Two Very Different Philosophies

Evernote and Obsidian are both note-taking apps — but they represent fundamentally different philosophies about how personal knowledge should be stored, organized, and accessed. Choosing between them depends less on which is "better" and more on what kind of note-taker you are.

At a Glance

FeatureEvernoteObsidian
StorageCloud (Evernote servers)Local files (plain Markdown)
PricingFree tier + paid plansFree (sync is paid add-on)
Offline AccessPaid plans onlyAlways (local-first)
Linking NotesBasicCore feature (bidirectional)
Graph ViewNoYes
Web ClipperExcellentAvailable via plugin
Mobile AppPolishedFunctional, less refined
Plugin EcosystemLimitedExtensive community plugins

Evernote: Built for Capture

Evernote has been around since 2008 and built its reputation as the best tool for capturing everything. Web clips, scanned documents, images, PDFs, handwritten notes — Evernote's OCR (optical character recognition) makes even handwriting searchable. It's a digital filing cabinet that's always with you.

The app is cloud-first, meaning your notes sync effortlessly across devices with a polished, consistent experience on both mobile and desktop. The web clipper browser extension remains one of the best in the category.

The downside: Evernote's free tier has become more restrictive over time, and the app has faced criticism for price increases relative to competitors.

Obsidian: Built for Thinking

Obsidian takes a radically different approach. Notes are stored as plain Markdown files on your device — you own them completely, and they'll remain readable decades from now regardless of whether Obsidian exists as a company. This appeals strongly to users worried about vendor lock-in.

Where Obsidian truly shines is networked thinking. Bidirectional links between notes and a visual graph view let you see how your ideas connect over time. This makes it a favorite among researchers, writers, and anyone building a personal knowledge management (PKM) system.

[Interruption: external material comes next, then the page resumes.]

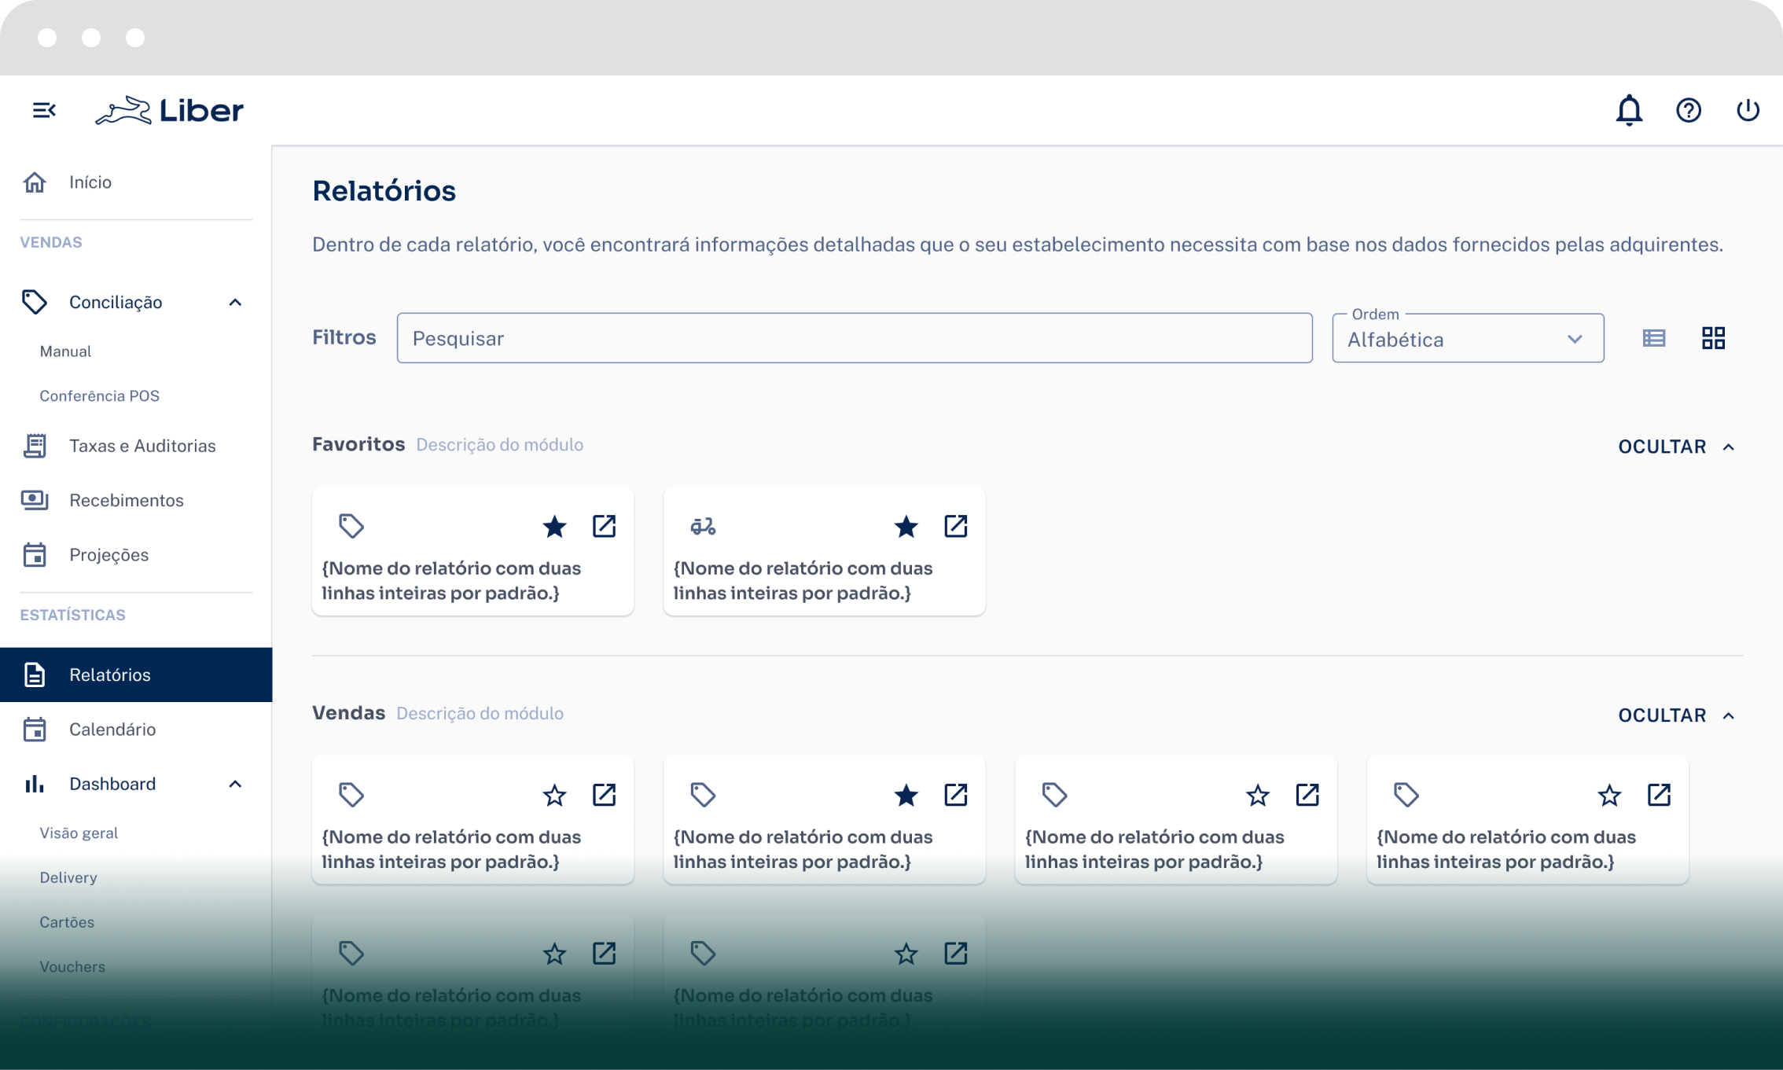Go to Recebimentos in sidebar
This screenshot has width=1783, height=1070.
click(x=126, y=500)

The trade-off is complexity. Obsidian requires more setup, and the mobile experience, while improving, isn't as seamless as Evernote's.

Which Should You Choose?

Choose Evernote if you:

  • Want a polished, ready-to-use experience with minimal setup
  • Clip a lot of web content and need reliable OCR
  • Rely heavily on mobile note-taking
  • Prefer cloud sync without worrying about file management

Choose Obsidian if you:

  • Want full ownership and portability of your notes
  • Are building a connected knowledge base or "second brain"
  • Are comfortable with Markdown formatting
  • Want to customize your workspace extensively via plugins

Can You Use Both?

Some users keep Evernote for quick capture (especially on mobile) and Obsidian as their long-term knowledge base. It's not an either/or situation if your workflow can accommodate two tools. That said, most people benefit from consolidating into one system to reduce friction.

Final Thoughts

Evernote is the better choice for frictionless, capture-first note-taking. Obsidian is unmatched for building a personal knowledge network. Identify your primary use case — capturing or connecting — and you'll find your answer.